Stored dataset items
────────────────────────────────────────
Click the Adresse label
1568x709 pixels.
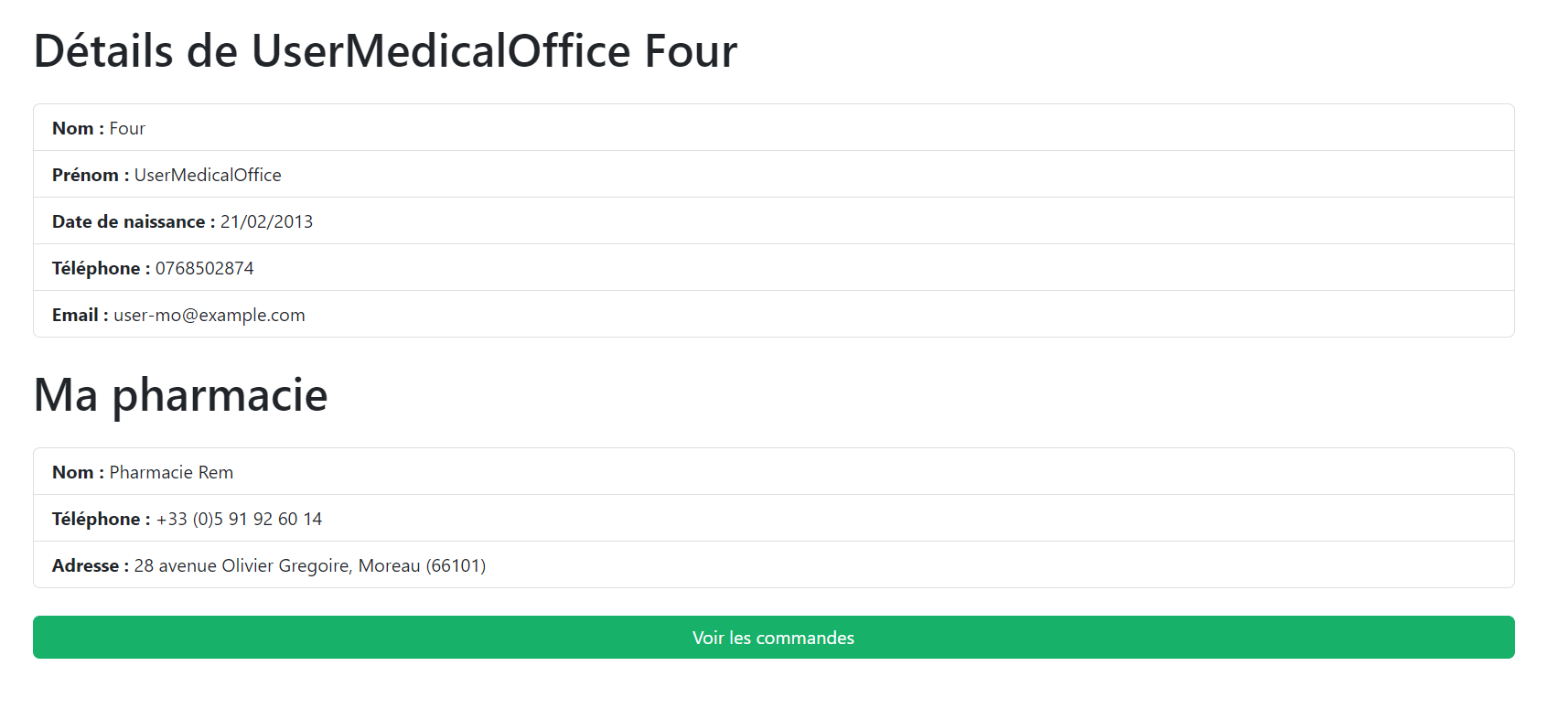click(x=86, y=565)
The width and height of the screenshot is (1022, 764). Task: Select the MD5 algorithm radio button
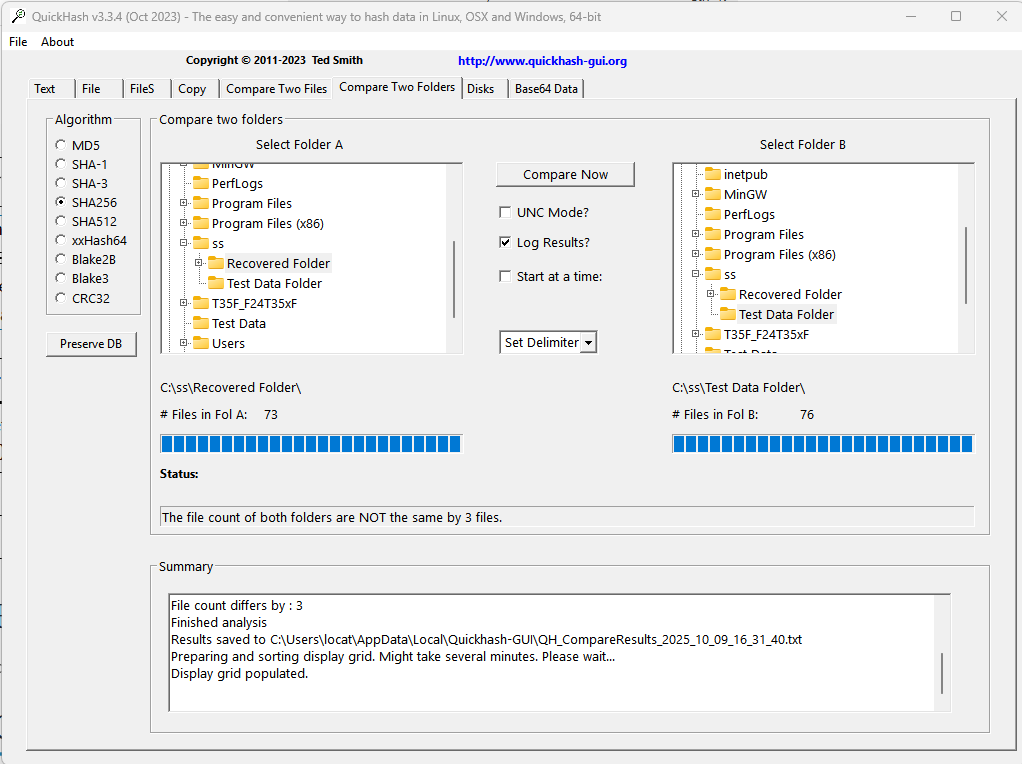coord(60,144)
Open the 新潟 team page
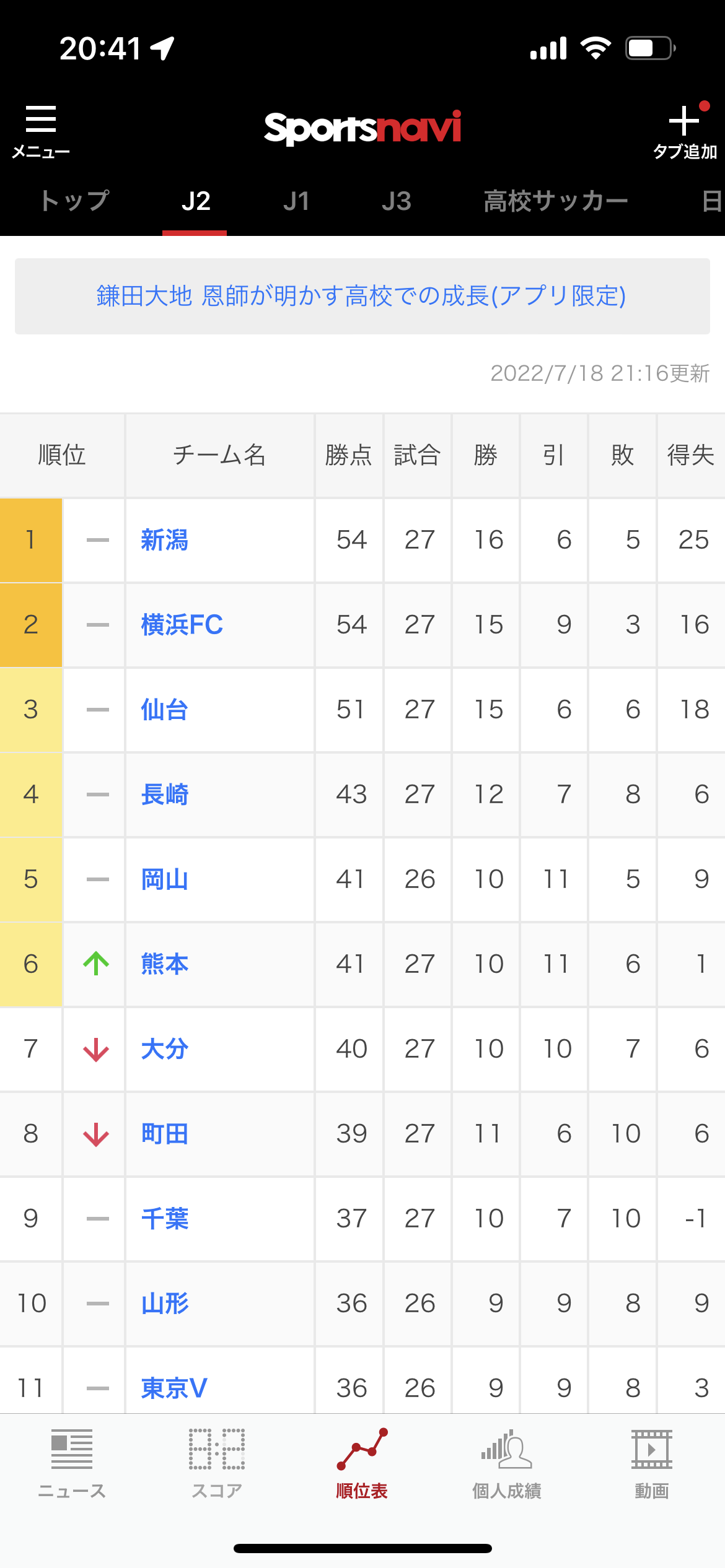The width and height of the screenshot is (725, 1568). (165, 540)
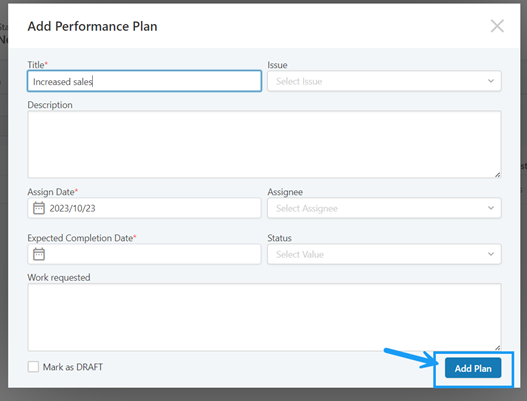This screenshot has height=401, width=527.
Task: Click the empty Expected Completion Date field
Action: point(144,254)
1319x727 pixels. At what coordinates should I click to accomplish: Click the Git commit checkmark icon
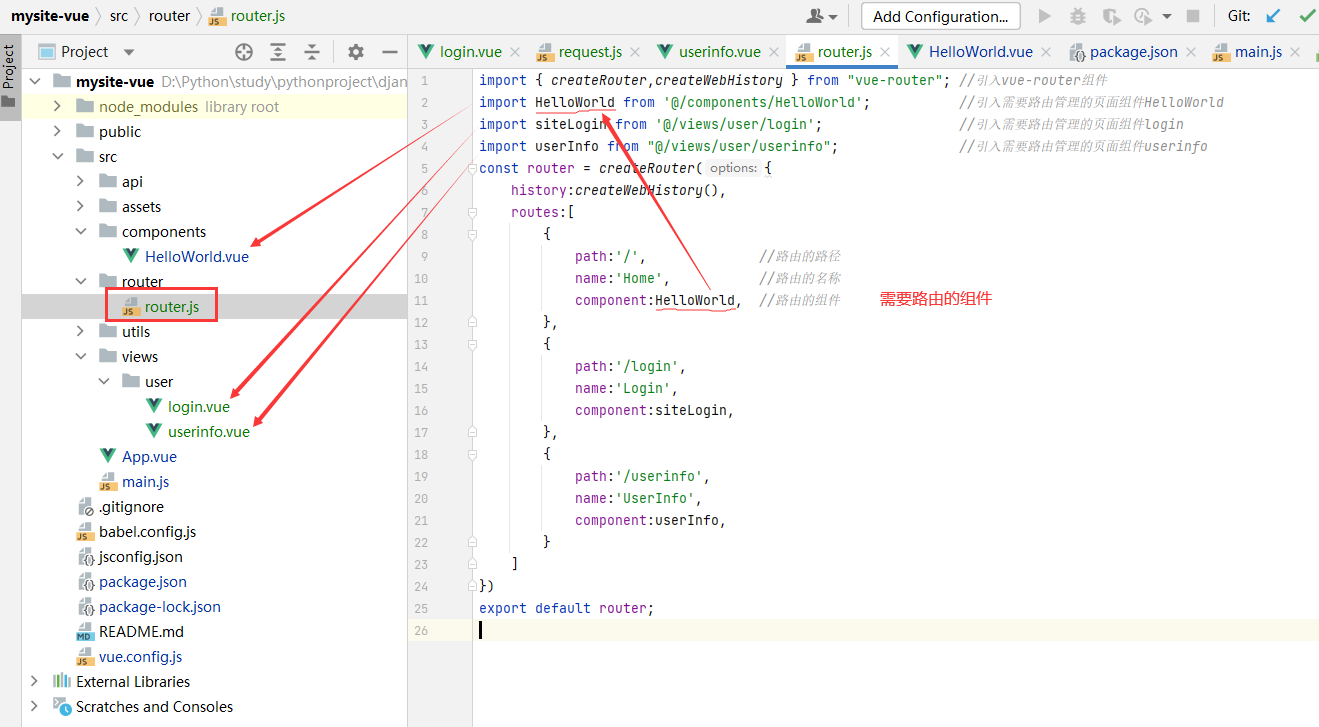coord(1306,16)
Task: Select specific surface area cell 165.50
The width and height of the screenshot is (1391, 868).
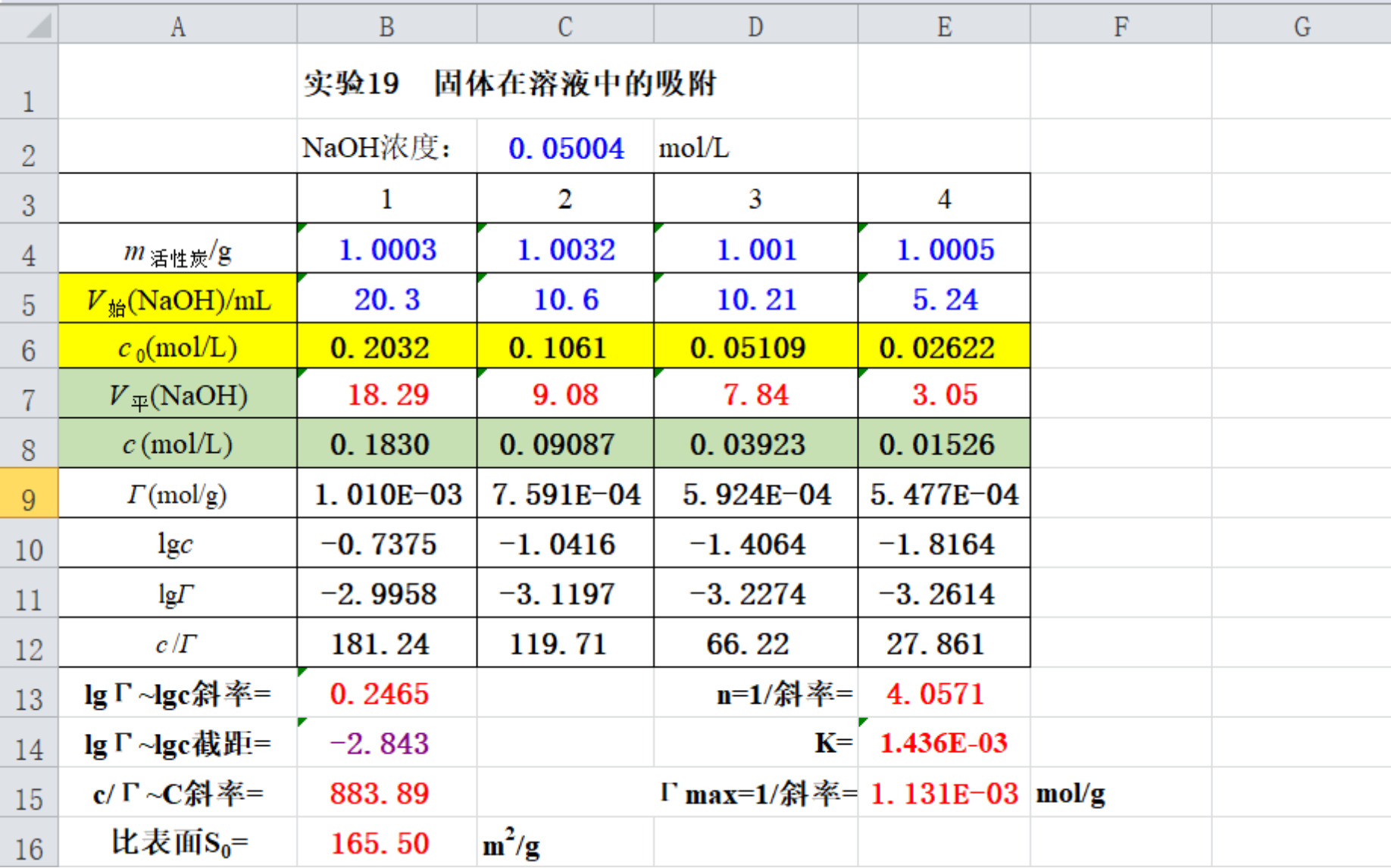Action: (x=386, y=843)
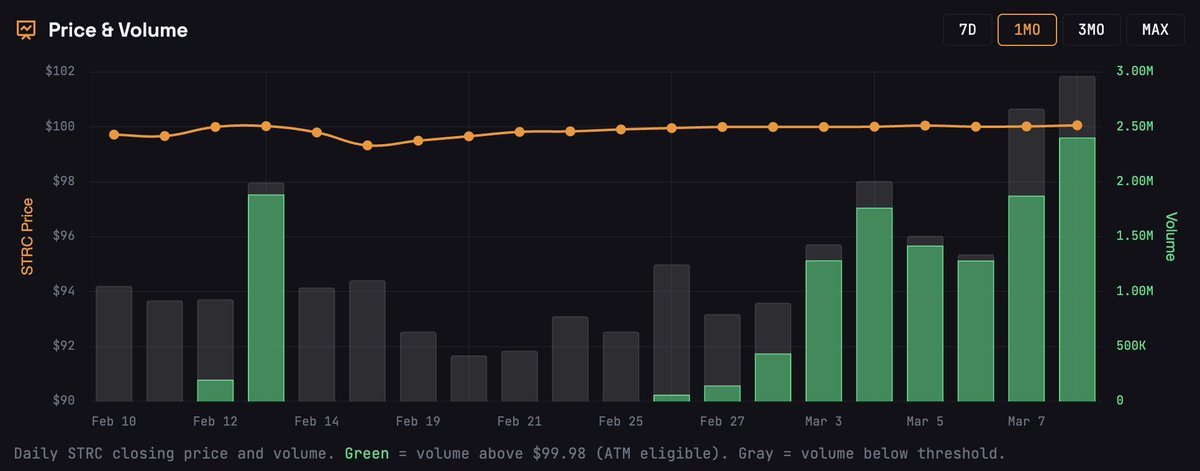Viewport: 1200px width, 471px height.
Task: Switch to the 1MO range
Action: point(1027,30)
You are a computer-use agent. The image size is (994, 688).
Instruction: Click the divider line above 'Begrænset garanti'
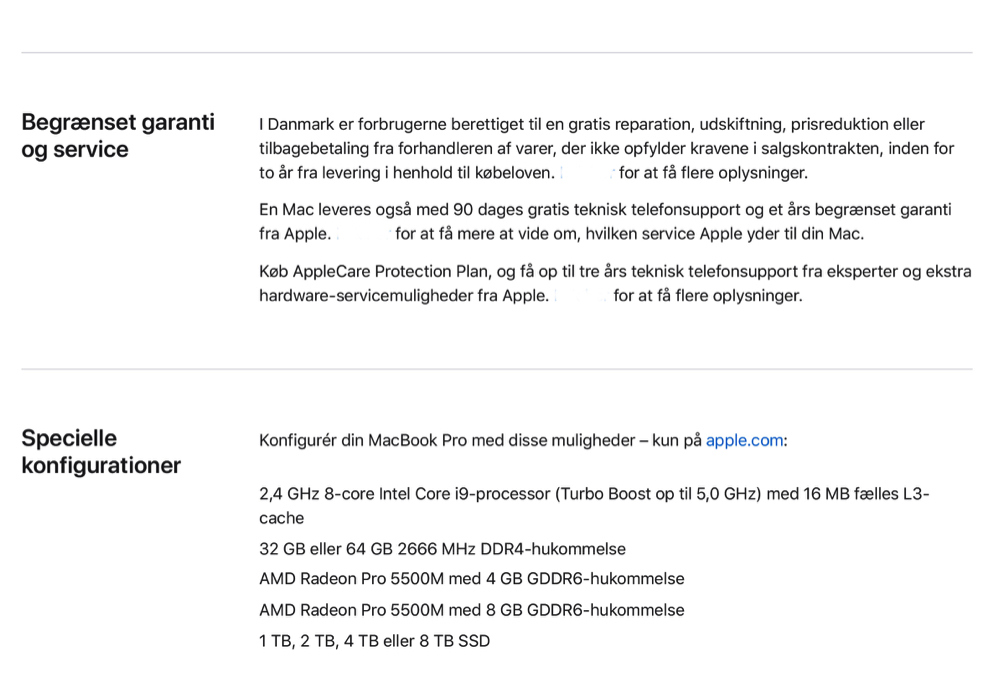tap(496, 53)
────────────────────────────────────────
• [PROBLEM STATEMENT]: With the pictures left out, output the lines from the one containing "The width and height of the screenshot is (1391, 868)." through the last line of the records above, exactly as they are.

• [TASK ANSWER]:
The width and height of the screenshot is (1391, 868).
Action: (x=386, y=843)
Viewport: 1200px width, 471px height.
Task: Switch to the 1MO range
Action: point(1027,30)
You are a computer-use agent. The image size is (994, 688).
Instruction: Click the divider line above 'Begrænset garanti'
tap(496, 53)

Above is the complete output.